## Directions for this task
For the entries below, the expected answer is the line with "Retweet the '0 to 60 mph' reply", the line with "Screen dimensions: 903x1703", and every line between them, exactly as written, and nothing more.

START Records for the task

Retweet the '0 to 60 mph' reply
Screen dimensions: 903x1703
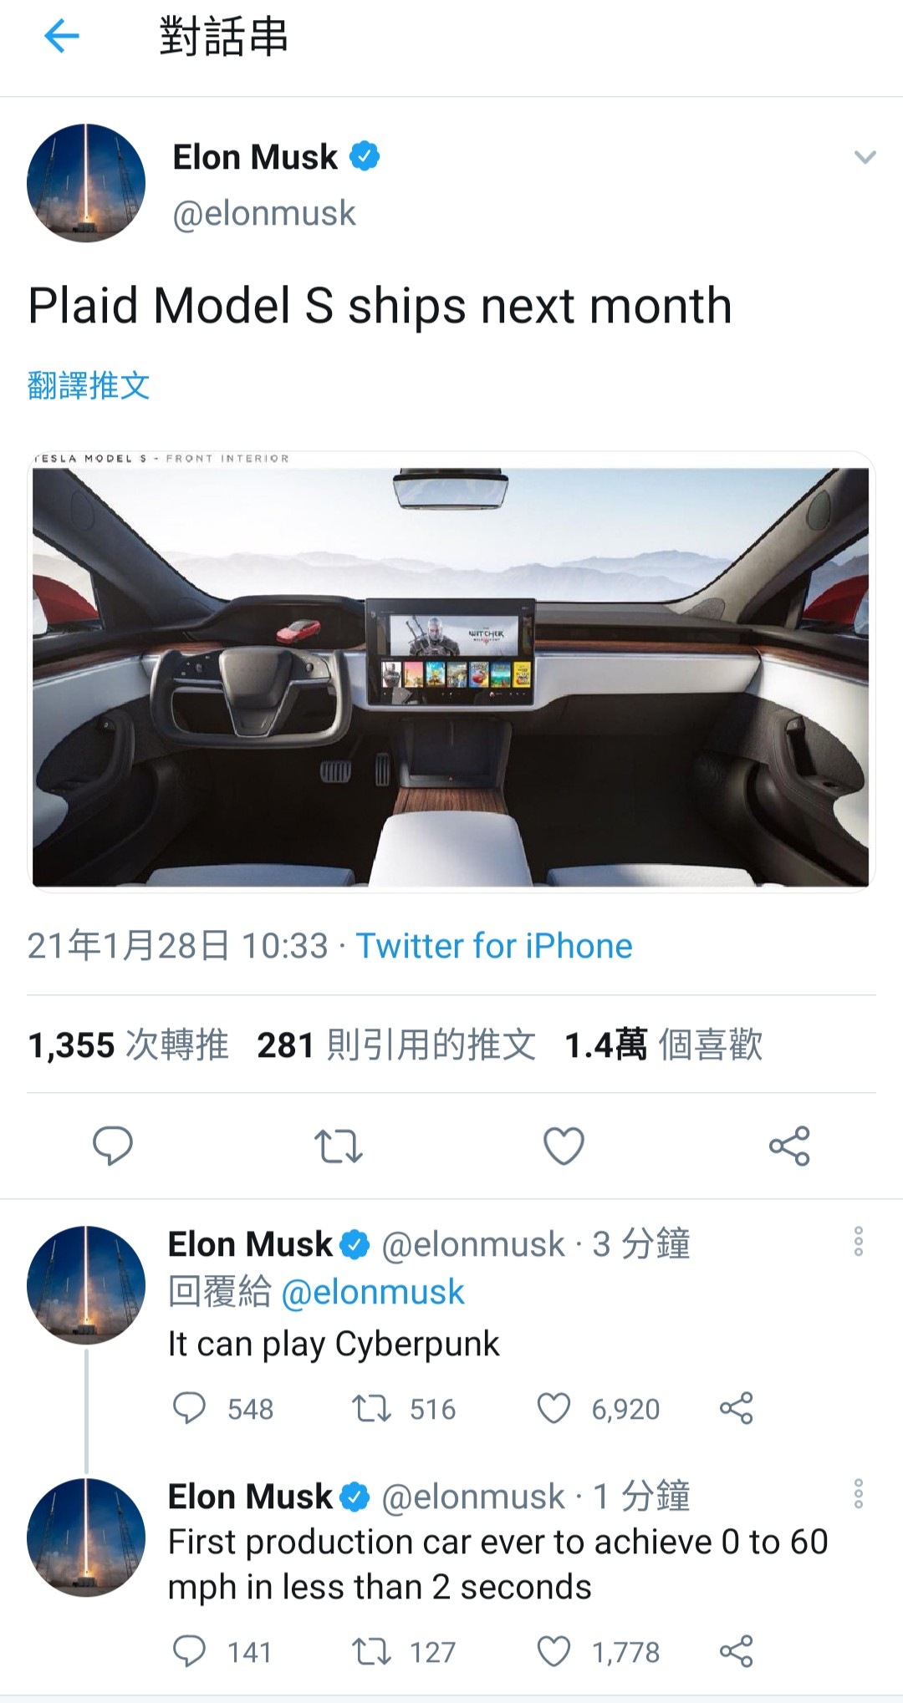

END Records for the task
START Records for the task

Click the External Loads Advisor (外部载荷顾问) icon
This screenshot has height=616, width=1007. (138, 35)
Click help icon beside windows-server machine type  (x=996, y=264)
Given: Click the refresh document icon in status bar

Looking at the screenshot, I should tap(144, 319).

END Records for the task
START Records for the task

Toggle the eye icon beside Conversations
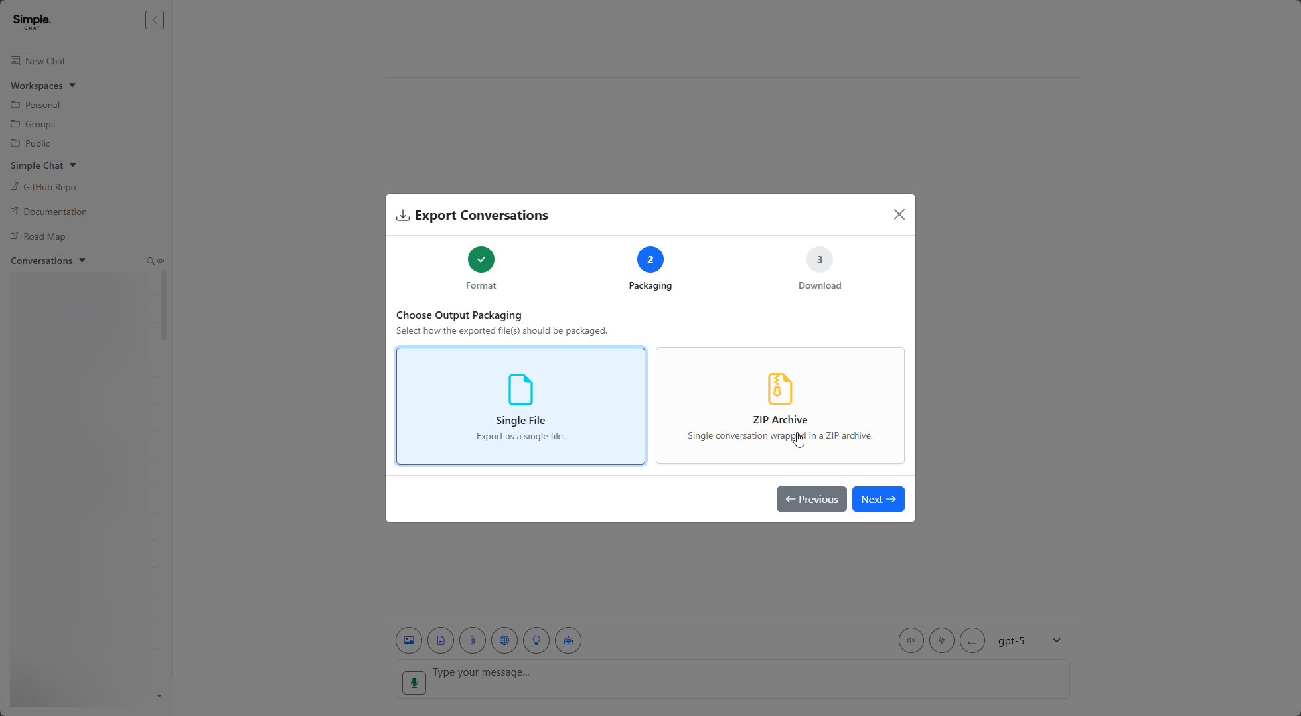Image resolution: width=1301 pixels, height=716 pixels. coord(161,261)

END Records for the task

## Written response
Retweet the '0 to 60 mph' reply
Screen dimensions: 903x1703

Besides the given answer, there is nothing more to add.